It’s effing summertime! At last. The sun is out, the jackets are in storage and the park is full of flying frisbees. This is very exciting; however, for many of us it means the grudging acknowledgment of the fact that we now have to deal with pesky swim suit-related hair removal. I’d like to take this moment to recommend investigating some home waxing products. I know, I know – it sounds impossible. Even though it can be awkward to have some garrulous woman in the back of a nail salon rip out all of your unwanted body hair, at least you can get away with being a passive participant. All you have to do is lie back and make these faces:
Waxing yourself seems like some sort of freaky masochistic undertaking that belongs exclusively in the domain of the really crazy or really frugal. Here’s the thing though – it’s not like it hurts any worse. Plus it’s way cheaper and you don’t have to tip someone for making you cry in the middle of the day. I would like to share my top five tips for waxing at home and encourage those of you who think you might possibly be interested to give it a try. Beauty salons are only designed to make you feel gross, anyway.

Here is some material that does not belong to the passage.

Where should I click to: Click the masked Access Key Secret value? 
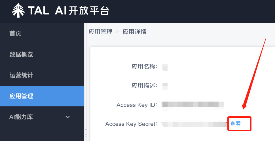coord(194,124)
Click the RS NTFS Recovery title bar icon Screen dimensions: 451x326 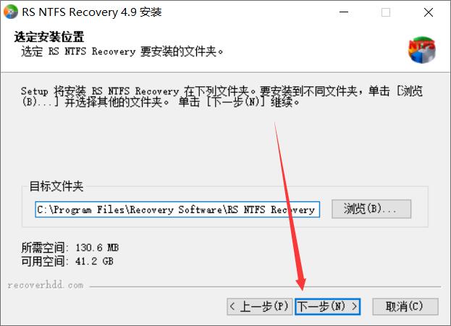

1. Be drunk. I’m not kidding here – you seriously want to rip out your own hair when you’re stone cold sober? Give me a break. Sure, you may get some funky designs going on from your less-than-surgeon-steady hand, but at the end of the day it will make a painful process much more bearable. Plus you’ll be more likely to drunk dial some of your friend and put them on speakerphone to make them keep you company.
2. Investigate your product options. I always thought of waxing as exactly what they have in the salon – a boiling carafe of wax and some polyester strips to attach to it. In reality, though, there are many options when it comes to home waxing. You have pre-waxed strips, sugar based waxes, all this good stuff. I’d like to recommend Moom waxing kit (which you can get for cheap on amazon.com) because you don’t heat it to boiling. In fact, you’re supposed to keep it relatively cool. You don’t really want to be messing around with boiling hot wax, especially when you’re drunk. If you wind up preferring a boiling-style waxing kit, then maybe re-think the drunk part. I don’t want to be responsible for any serious burns in personal areas.
3. Test it out first. This should go without saying, but I realize that not everyone has the same paranoid-sensitive skin that I have. Before you go applying this new product to your nether regions, test a patch on your arm or your leg. You might be allergic to it, or you might be heating it too long, or something else might be going wrong – and trust me, better to know on your forearm then four millimeters away from the most nerve-packed part of your body.
4. Tackle small patches. I can’t emphasize this enough. I thought that I’d seen enough professional waxing that I could emulate their form and go for significant areas of real estate – this is NOT THE CASE. It is far easier to take on small patches, especially when you’re just starting out. It will take longer – but remember, you’re drunk so it’ll seem the same.
5. Give yourself enough time. I prefer to make sure I’m waxing when my roommate isn’t around. This is because the last thing I would ever want is for her to politely knock on the bathroom door and to have me yell some horrifically offensive phrase back at her. I will say this – especially the first time, it’s going to take longer than you think. And it’s going to take way longer than it would at the salon. Way longer. Like bring snacks with you longer.
Happy summer everyone! Remember, it’s not all sunshine and daisies! Sometimes it’s brutal pain in the name of personal beautification!